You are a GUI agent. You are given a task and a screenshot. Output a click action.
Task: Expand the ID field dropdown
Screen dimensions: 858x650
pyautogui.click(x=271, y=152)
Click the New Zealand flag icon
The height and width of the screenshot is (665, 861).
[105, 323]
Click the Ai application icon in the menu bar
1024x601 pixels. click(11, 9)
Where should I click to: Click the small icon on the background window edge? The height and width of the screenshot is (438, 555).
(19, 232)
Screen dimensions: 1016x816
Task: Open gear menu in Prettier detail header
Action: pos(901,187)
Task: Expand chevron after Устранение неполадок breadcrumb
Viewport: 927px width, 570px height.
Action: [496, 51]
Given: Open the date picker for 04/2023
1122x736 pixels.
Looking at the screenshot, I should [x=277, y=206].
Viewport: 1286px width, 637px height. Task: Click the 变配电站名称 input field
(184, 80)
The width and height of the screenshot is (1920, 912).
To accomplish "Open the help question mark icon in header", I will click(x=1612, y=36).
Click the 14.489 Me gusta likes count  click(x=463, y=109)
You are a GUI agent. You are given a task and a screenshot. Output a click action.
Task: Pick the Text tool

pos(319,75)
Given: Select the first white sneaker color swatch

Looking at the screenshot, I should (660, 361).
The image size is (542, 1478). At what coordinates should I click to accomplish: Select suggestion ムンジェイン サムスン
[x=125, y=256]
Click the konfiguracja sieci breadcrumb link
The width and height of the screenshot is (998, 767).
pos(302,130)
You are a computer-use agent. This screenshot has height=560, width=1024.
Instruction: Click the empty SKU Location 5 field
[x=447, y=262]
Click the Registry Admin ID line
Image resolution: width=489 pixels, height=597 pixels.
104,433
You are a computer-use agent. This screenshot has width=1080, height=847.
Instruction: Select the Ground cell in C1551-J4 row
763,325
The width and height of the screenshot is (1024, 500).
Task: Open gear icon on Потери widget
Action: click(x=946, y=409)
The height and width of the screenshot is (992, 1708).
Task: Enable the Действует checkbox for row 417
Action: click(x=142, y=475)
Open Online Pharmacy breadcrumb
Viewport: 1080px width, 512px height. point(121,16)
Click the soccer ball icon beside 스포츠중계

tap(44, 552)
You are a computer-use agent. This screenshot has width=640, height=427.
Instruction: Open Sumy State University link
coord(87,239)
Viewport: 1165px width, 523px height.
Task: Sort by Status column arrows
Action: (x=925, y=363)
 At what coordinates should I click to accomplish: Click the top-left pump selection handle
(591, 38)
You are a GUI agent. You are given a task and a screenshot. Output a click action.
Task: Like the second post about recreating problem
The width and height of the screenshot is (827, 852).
# # # # #
TASK DIRECTIONS:
Write out exactly the lines from the one containing "has height=560, width=1024." through the end of the data, both included. Add nothing else.

ANSWER AREA:
You are a computer-use agent. This screenshot has height=560, width=1024.
Instruction: Click the empty SKU Location 5 field
[x=447, y=262]
Click the Registry Admin ID line
Image resolution: width=489 pixels, height=597 pixels.
104,433
You are a computer-use agent. This screenshot has width=1080, height=847.
Instruction: Select the Ground cell in C1551-J4 row
763,325
The width and height of the screenshot is (1024, 500).
Task: Open gear icon on Потери widget
Action: click(x=946, y=409)
The height and width of the screenshot is (992, 1708).
Task: Enable the Действует checkbox for row 417
Action: click(x=142, y=475)
Open Online Pharmacy breadcrumb
Viewport: 1080px width, 512px height. point(121,16)
Click the soccer ball icon beside 스포츠중계

tap(44, 552)
You are a computer-use agent. This screenshot has width=640, height=427.
Instruction: Open Sumy State University link
coord(87,239)
Viewport: 1165px width, 523px height.
Task: Sort by Status column arrows
Action: (x=925, y=363)
 At what coordinates should I click to accomplish: Click the top-left pump selection handle
(591, 38)
You are a GUI agent. You are given a task and a screenshot. Output a click action.
Task: Like the second post about recreating problem
The width and height of the screenshot is (827, 852).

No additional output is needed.